Don Cornelio Berriaga, vecino y del comercio de la Nueva Veracruz, residente en esta Villa, ordena por vía de codicilo que se modifica una de sus cláusulas testamentarias, en la que manifestó como caudal total de sus bienes la suma de 60 000 pesos; sin embargo, prefiere que su albacea realice un inventario y valúe el total de ello. Asimismo revoca la disposición que establecía se mandarán 300 pesos para el sustento de las religiosas Capuchinas de Nuestra Señora de Guadalupe de México, y 200 para la ayuda de la conclusión de su templo; respecto a que ha determinado en vida la remisión de ambas sumas. Por último ordena que una vez hecho el avalúo de sus bienes y pagadas sus deudas, se inviertan en misas y sufragios por su alma, y una parte se reparta entre las pobres familias en solemnidad de aquella ciudad.

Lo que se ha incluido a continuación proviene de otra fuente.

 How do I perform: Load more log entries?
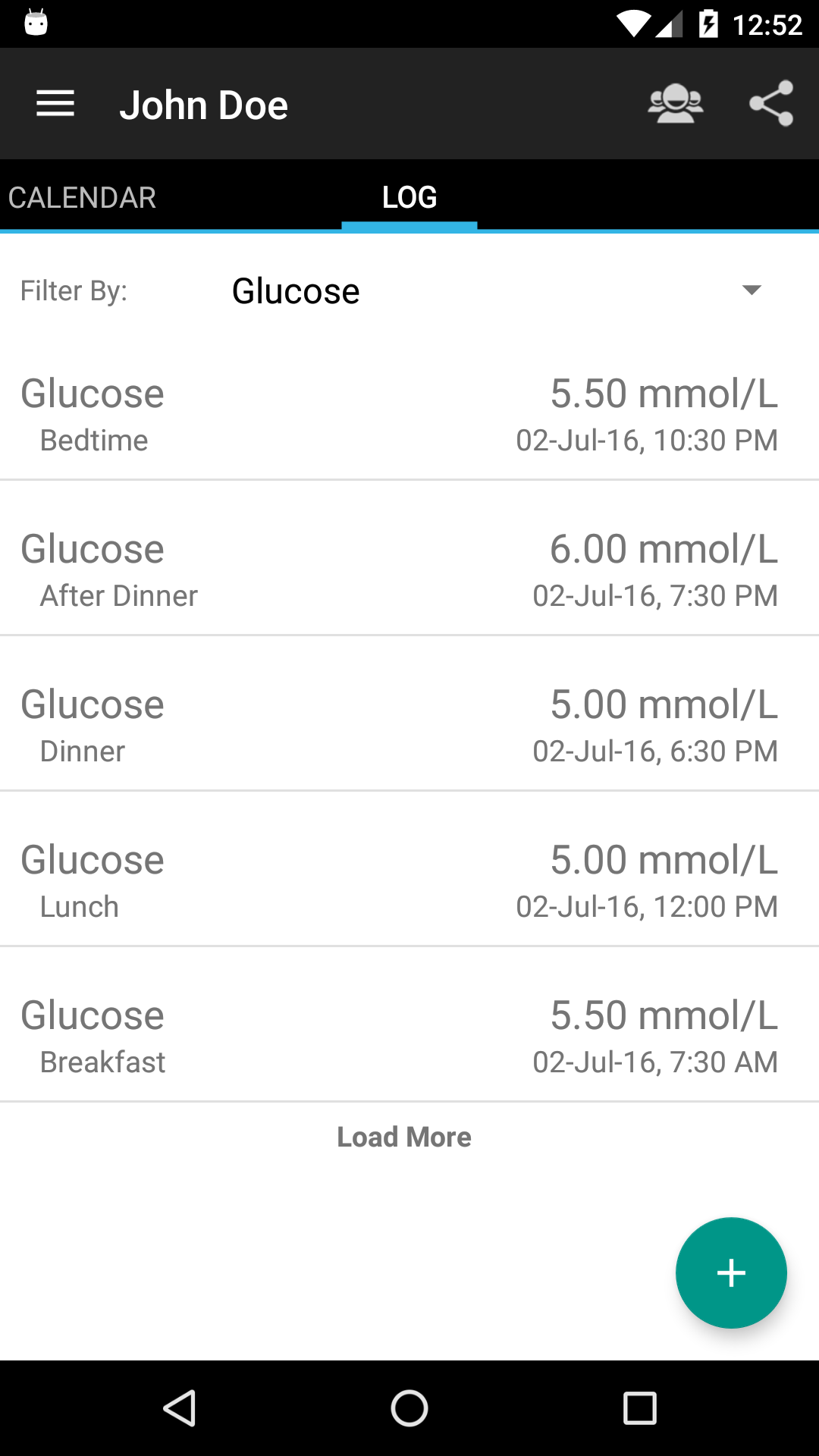click(x=404, y=1137)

Doña María Magdalena de la Torre, vecina de esta Villa, por vía de codicilo revoca el cargo de albacea instituido en su hijo Manuel José Cardel y en su lugar, nombra a Don José Pérez de Llera.
Codicilio de Juan Manuel Tinoco, vecino de Sevilla, por medio del cual dispone: que las misas que se iban a decir con motivo de su fallecimiento en Sevilla, ahora se digan en las iglesias o monasterios de la ciudad de México.

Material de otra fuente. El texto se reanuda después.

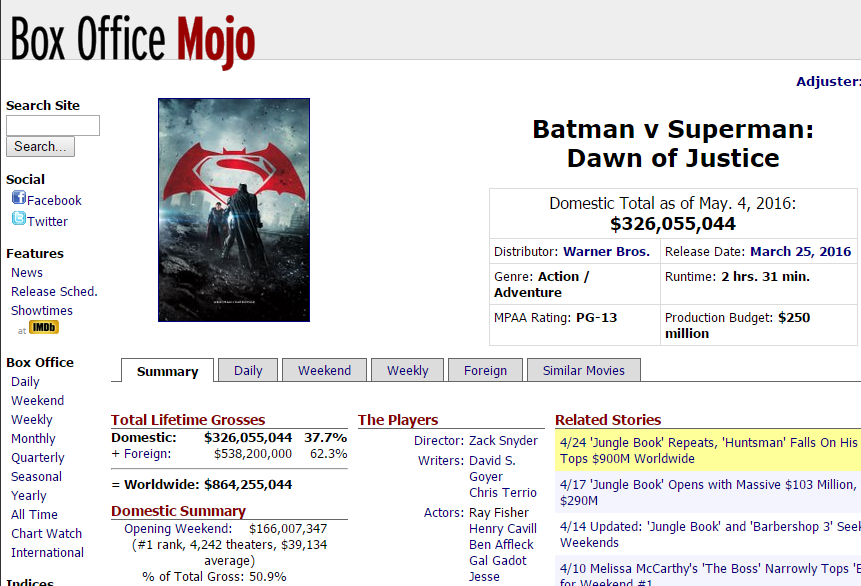Open the Batman v Superman poster image
Viewport: 861px width, 586px height.
tap(234, 210)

Codicilio del Lic. Don Diego González de Astudillo, vecino de Jalapa, presbítero de este obispado, por el cual dispuso que su cuerpo fuera sepultado en el entierro que tiene en el Convento de San Francisco de Jalapa; que los 100 pesos de limosna para el retablo de Santo Ecce Homo, contenidos en su testamento, los gastó en la capilla de Jesús Nazareno de la iglesia parroquial, y que su esclavo Francisco, mulato, de 20 años de edad, en dando 200 pesos de oro común, quede libre, sirviéndole esta cláusula de título de libertad.

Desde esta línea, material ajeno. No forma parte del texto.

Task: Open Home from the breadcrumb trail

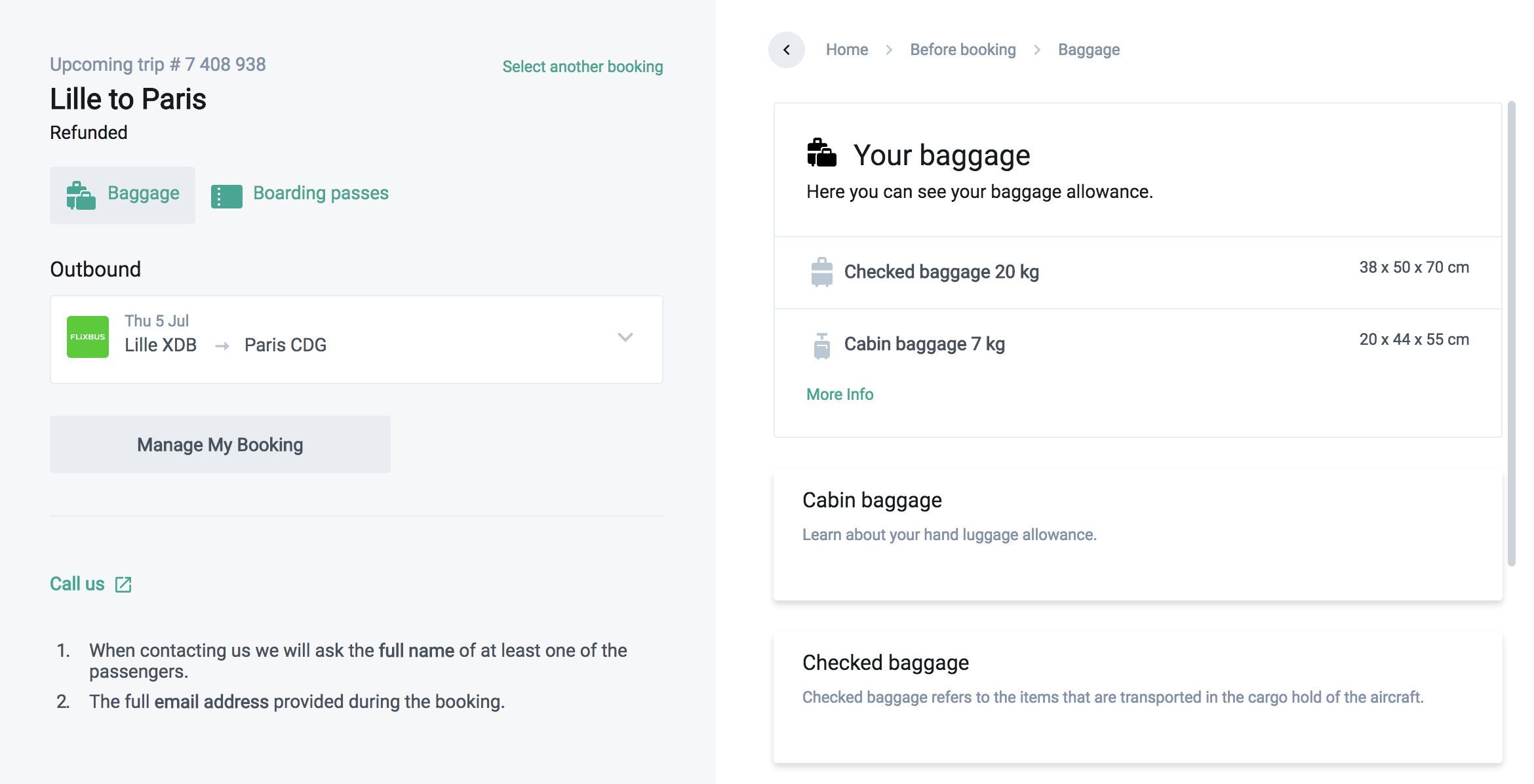Action: pyautogui.click(x=846, y=49)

Codicilio de Don Gaspar de Thormes, vecino de Jalapa, por el cual ordenó a su hijo Juan de Thormes pague a Francisco de la Torre, 800 pesos de oro común, procedidos de unas mercaderías de Castilla que le vendió.
Codicilio de Don Gaspar de Thormes, vecino de Jalapa, por el cual reconoció deber a Don Francisco de la Torre, 800 pesos de oro común, procedidos de mercaderías que le dio para poner una tienda en la Nueva Veracruz. Asimismo, dijo deber en Cartagena de Indias a una hija de Don Juan de Castro y Mena, boticario de dicha ciudad, 170 pesos de oro común, los cuales mandó a su hijo Juan de Thormes, se paguen de sus bienes.
Cobdicilio de Fernando Yáñez, vecino de Jalapa, por el cual declaró: que debía al Capitán Don Carlos de Sámano y Quiñones, 10 pesos; y que Don Sebastián de la Higuera Matamaros le era deudor de 12 quintales de cobre, a 3 reales y medio la libra, entre otras cosas.